Kai
Kai

Reputation: 1350

Subclasses of UITableViewCell in UIStoryBoard

I recently started a new project using iOS 5 with UIStoryBoards (awesome feature;)). Especially the ability to create static cells in a tableView is great. But here starts my problem. I want to customize these Cells by using a subclass of UITableViewCell and not have to customize the cell in every tableView with static content.

First I thought all that was needed was to set the class of the TableViewCell to MyCustomClass but the design is not used.
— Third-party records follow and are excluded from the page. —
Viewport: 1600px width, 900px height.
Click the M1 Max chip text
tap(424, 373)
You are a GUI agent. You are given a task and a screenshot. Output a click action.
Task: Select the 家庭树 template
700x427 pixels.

Long story short: Is there a way to use subclasses of UITableViewCell as static content in a UIStoryboard? How does the storybord instantiate the cells? (its not init() or initWithStyle())

Thank you in advance;)

Upvotes: 3

Views: 922

Answers (2)

InitJason
InitJason

Reputation: 2683

It's important to set the Identifier in the inspector panel in addition to setting your custom class. Then to retrieve your awesome new design use:

- (UITableViewCell *)tableView:(UITableView *)tableView cellForRowAtIndexPath:(NSIndexPath *)indexPath {
  static NSString *cellIdentifier = @"myCustomID";
  //New cell prototypes will be returned from the dequeue if none have been allocated yet.
  MySubclassCell* cell = [tableView dequeueReusableCellWithIdentifier:cellIdentifier];

  if(cell == nil) {
    //This shouldn't happen but you can build manually to be safe.
    cell = [[MySubclassCell alloc] initWithStyle:UITableViewCellStyleDefault reuseIdentifier:cellIdentifier];
  }

  return cell;
}

Dequeueing will build you the new cell instead of needing to alloc your own.

Upvotes: 1

Eugene
Eugene

Reputation: 10045

I don't really know whether there is a way to use custom cell in interface builder (probably it isn't possible). UITableViewCells are getting initiated via initWithCoder: method, just like any other object that conforms to NSCoding protocol.